- **The task**
Would you please set down, word for word, the lines from the one with "You are a computer-use agent." through the final line of the data below, omitting any pictures?

[Dataset records]
*-*-*

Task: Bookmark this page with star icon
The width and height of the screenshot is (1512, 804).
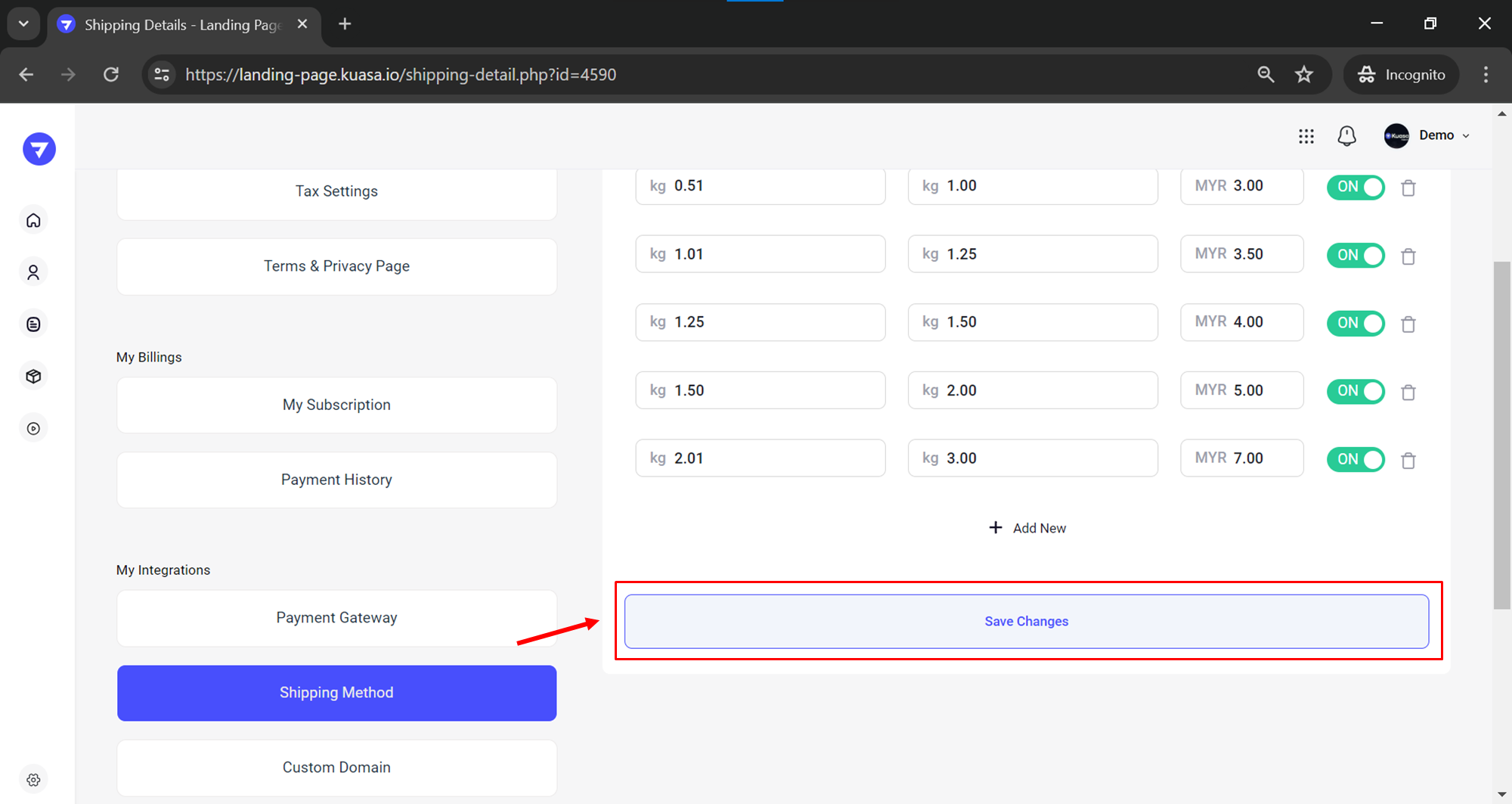Action: [1304, 74]
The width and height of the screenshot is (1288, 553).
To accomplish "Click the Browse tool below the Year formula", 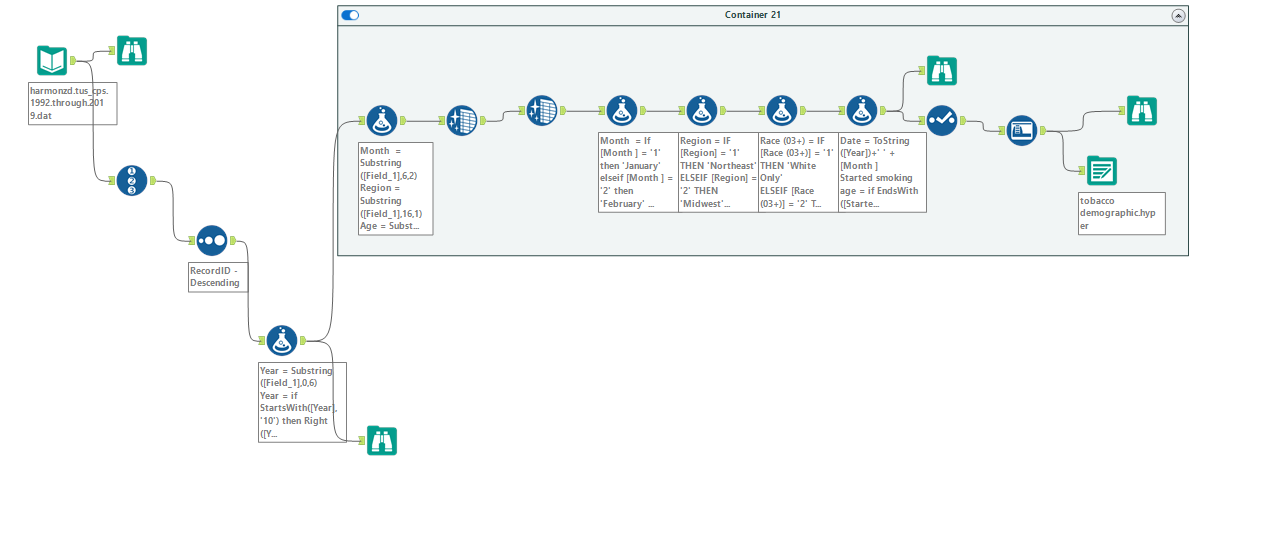I will pyautogui.click(x=382, y=441).
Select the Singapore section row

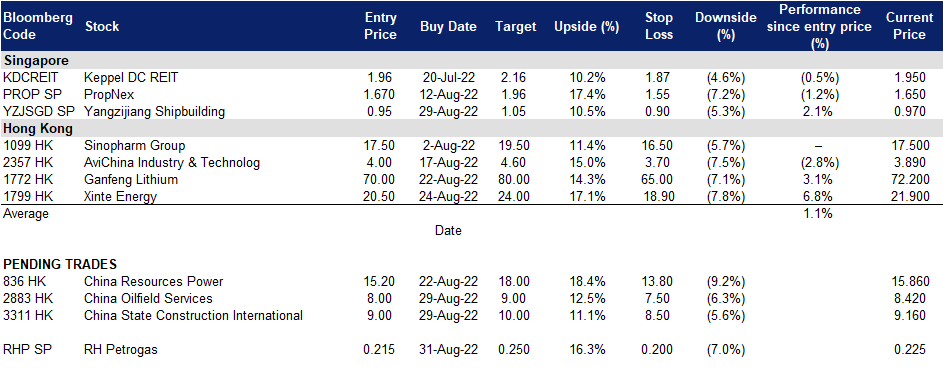click(472, 61)
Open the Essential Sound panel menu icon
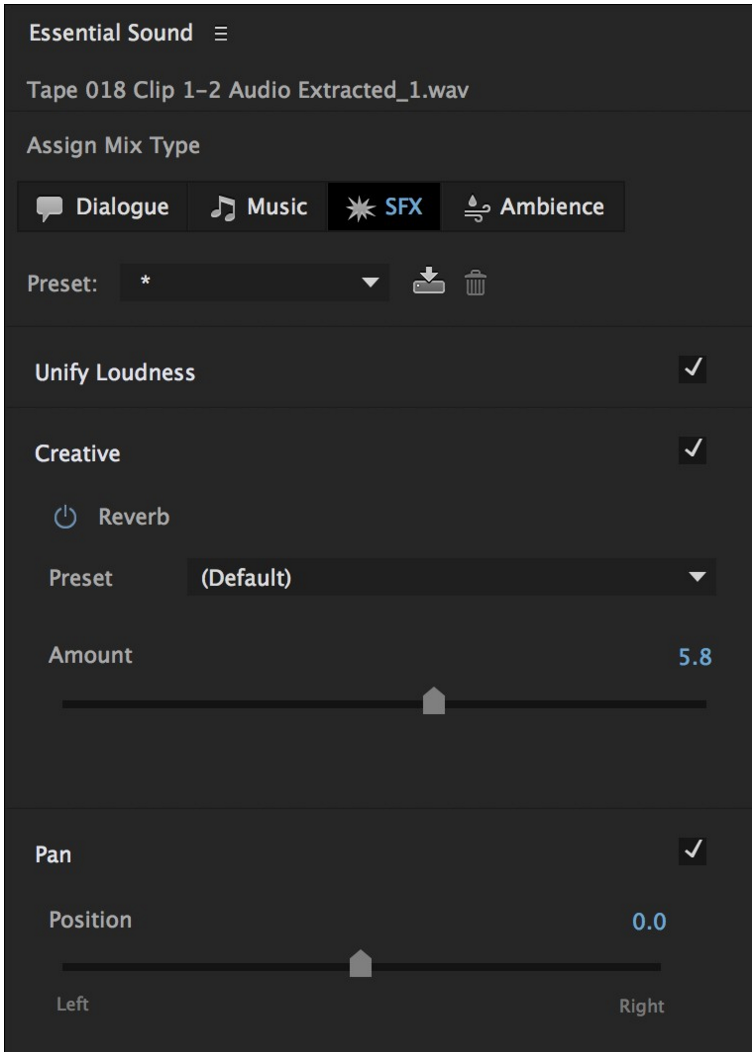Screen dimensions: 754x1058 click(x=221, y=33)
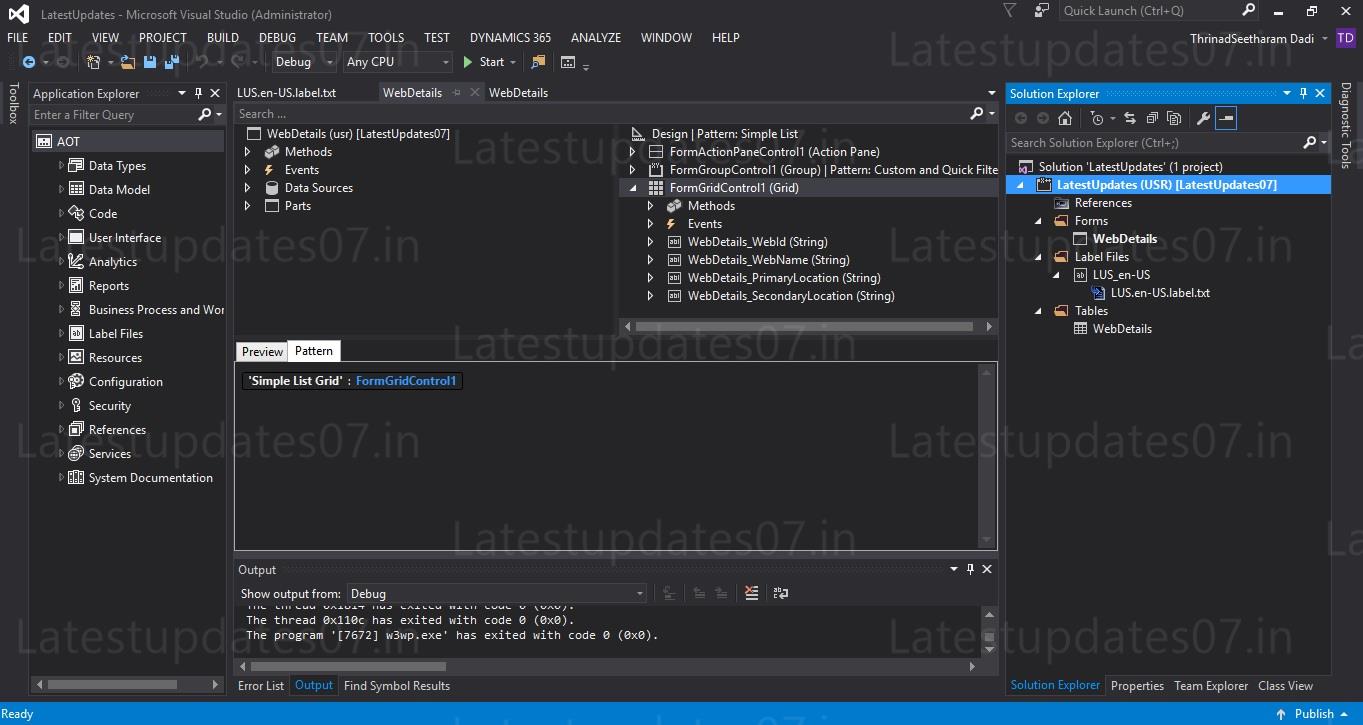
Task: Open the DYNAMICS 365 menu
Action: (x=510, y=37)
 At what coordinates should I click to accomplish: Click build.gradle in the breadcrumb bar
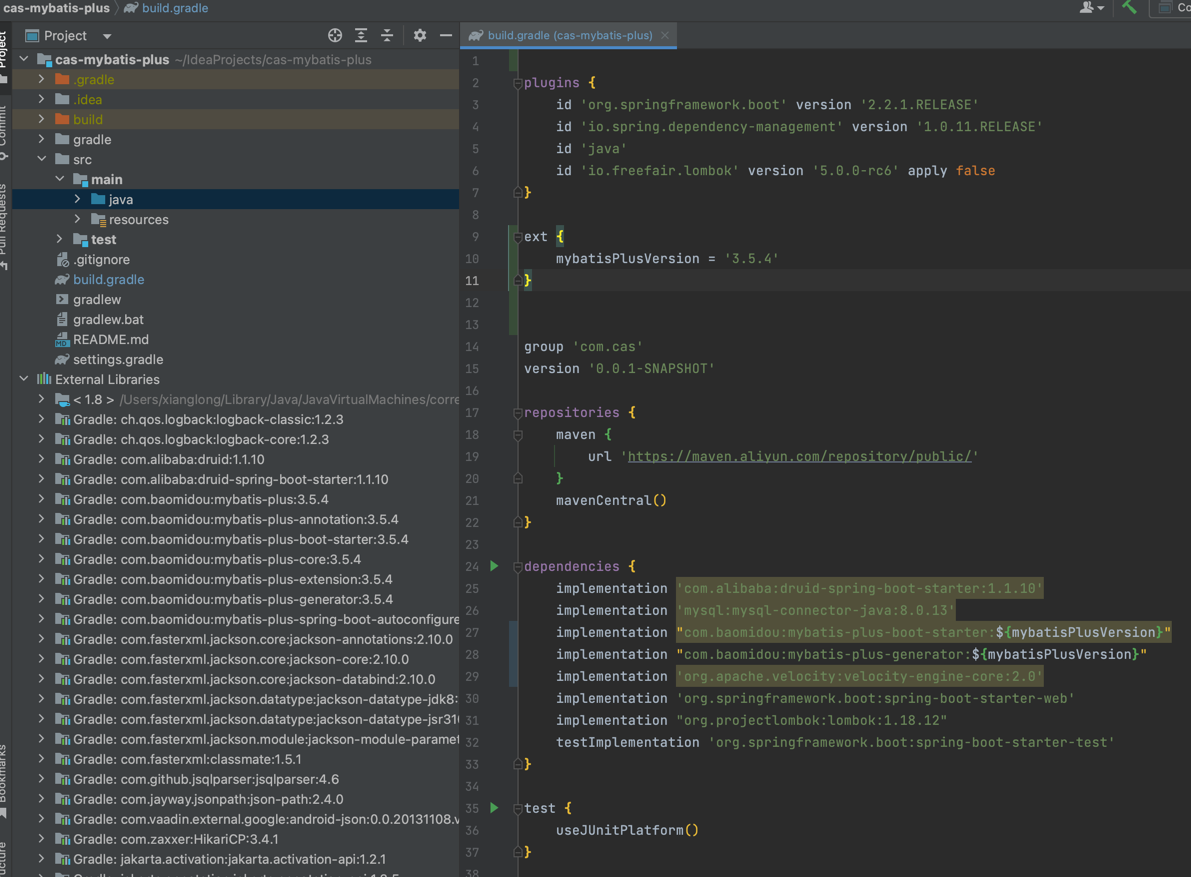pyautogui.click(x=174, y=8)
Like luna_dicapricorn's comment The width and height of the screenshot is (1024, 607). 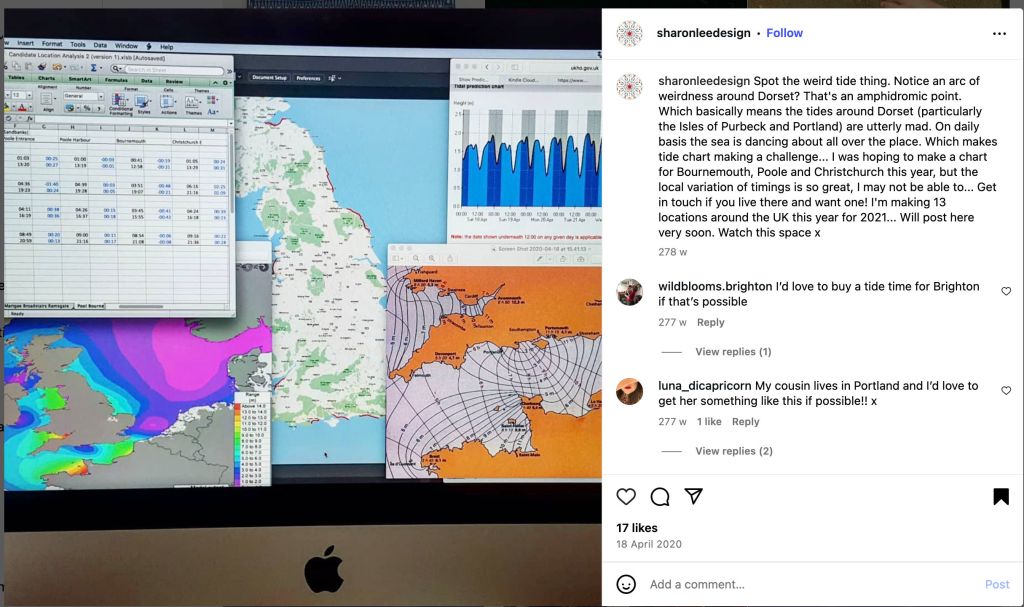[x=1006, y=391]
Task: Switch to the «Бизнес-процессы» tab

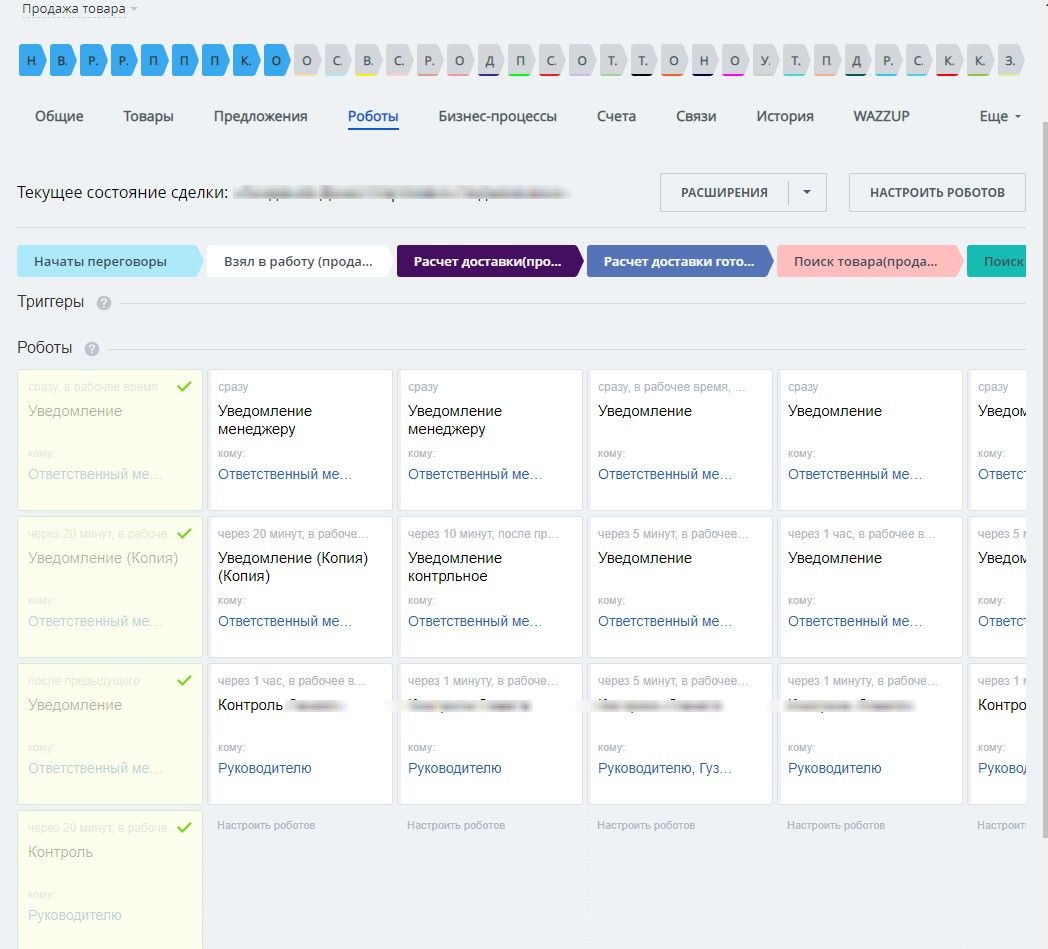Action: [497, 116]
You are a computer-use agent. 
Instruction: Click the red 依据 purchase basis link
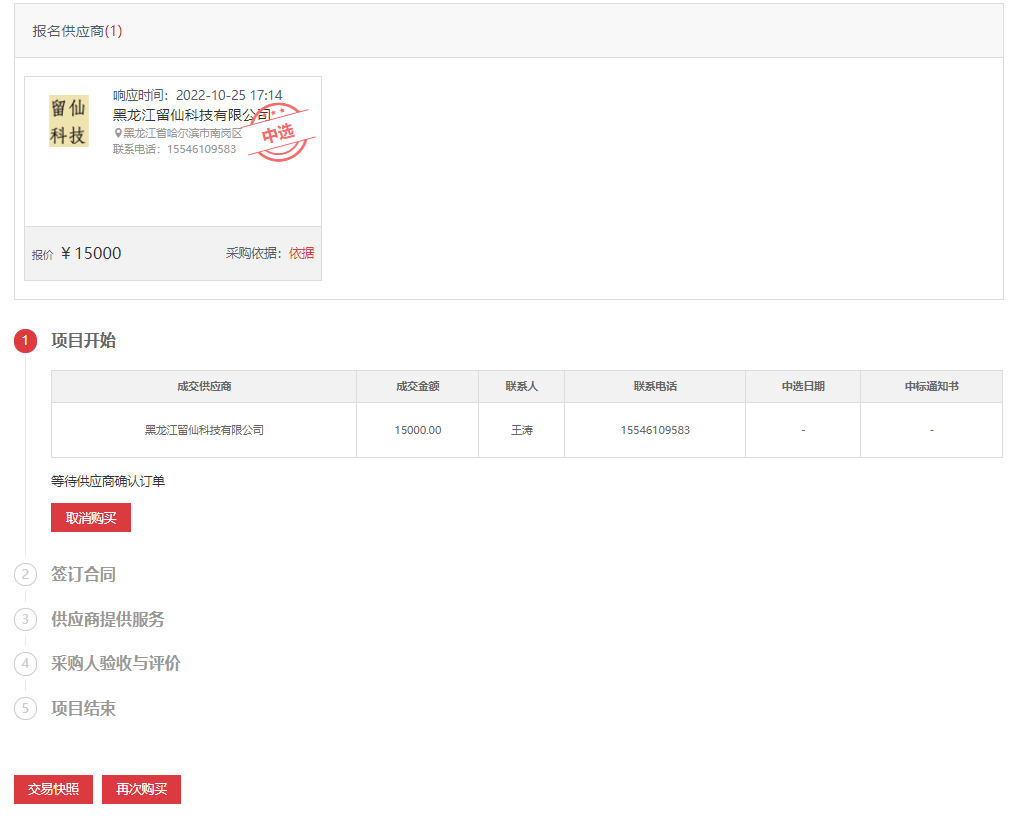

*-*-*

- **Completed task**
You are a computer-use agent. 
Instruction: Click the red 依据 purchase basis link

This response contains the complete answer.